Leaving home and bread is a big part of the Exodus story that I’ve been meandering through. We celebrated Passover with David’s parents right before we came to London. The Israelites lived and worshiped in tents for years. And the story goes that God rained down quail and manna to the Israelites everyday. You only took what you needed and trusted that the next day there would be more.
I’ve been pretty aggressively embracing this story because, well, I need it right now. Each day is a battle to wake up and forge ahead in artmaking, in seeing new art, in trying to build a professional network, in meeting new people in the hopes of finding a friend or two. Unpacking and putting together the house is helping me feel settled.
And so, I’m excited to share about our couch-manna, kitchen-table-and-chairs-manna, and clothes-rack-manna. We needed a sofa-bed and managed to find a free (!) one the day before our first house guest arrived. I write to you from our kitchen table, where we can eat like regular humans, a purchase off Gumtree. There were too many wardrobe heartbreaks, so we dropped £13 ($20) on Ikea clothes racks and called it a day. These were the final things we needed for this apartment-tent, and we spent less than $200 on it all!

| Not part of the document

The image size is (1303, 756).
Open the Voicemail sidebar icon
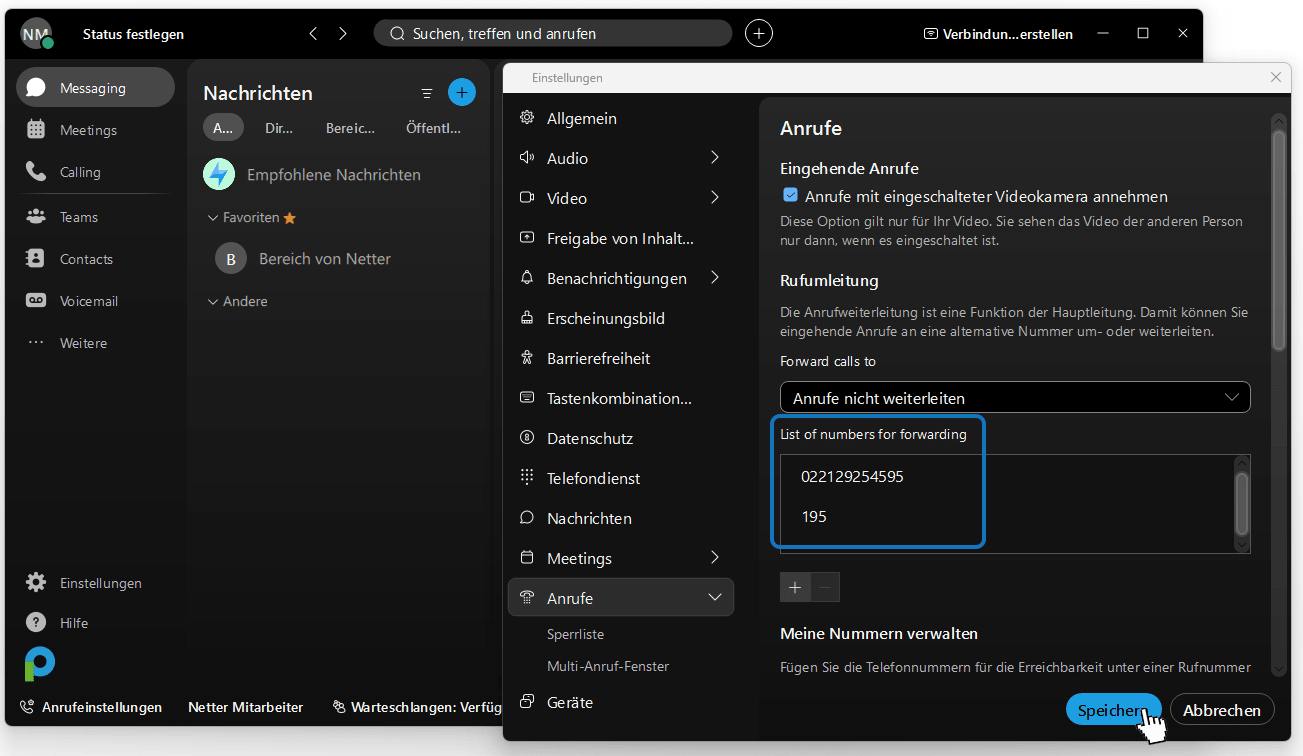[36, 301]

Likewise we’ve been finding friend-manna in various places. We are anxious that we won’t make friends. Then we remember it just takes time. We are afraid of being lonely. That might happen, but we’re still okay. It was amazing to have Sean, our friend from undergrad days, visit us again for a few days before he flew home from his (literal) worldwide tour. Kind coworkers are slowly becoming kind friends with invitation for dog-walks and pints.
And then I need to say thank you. Thank you for all the encouragement and text messages and cheers that I can do this. I am a quality-time introvert, a strange hybrid whose energy is destroyed by people she doesn’t know well but who needs copious amounts of time with the people she loves. Making friends and finding a new home are probably the most terrifying and challenging things I must do in my life. Knowing that you, my friends and family, sometimes think and pray and send happy, American vibes across the pond is a great gift. Your texts and messages and emails are a nourishing friend-manna.
We will keep making bread and beer, because it seems those help us make friends and feel at home. We really are full of gratitude for all we have, while at the same time laugh at how we ended up here as part of our weird journey.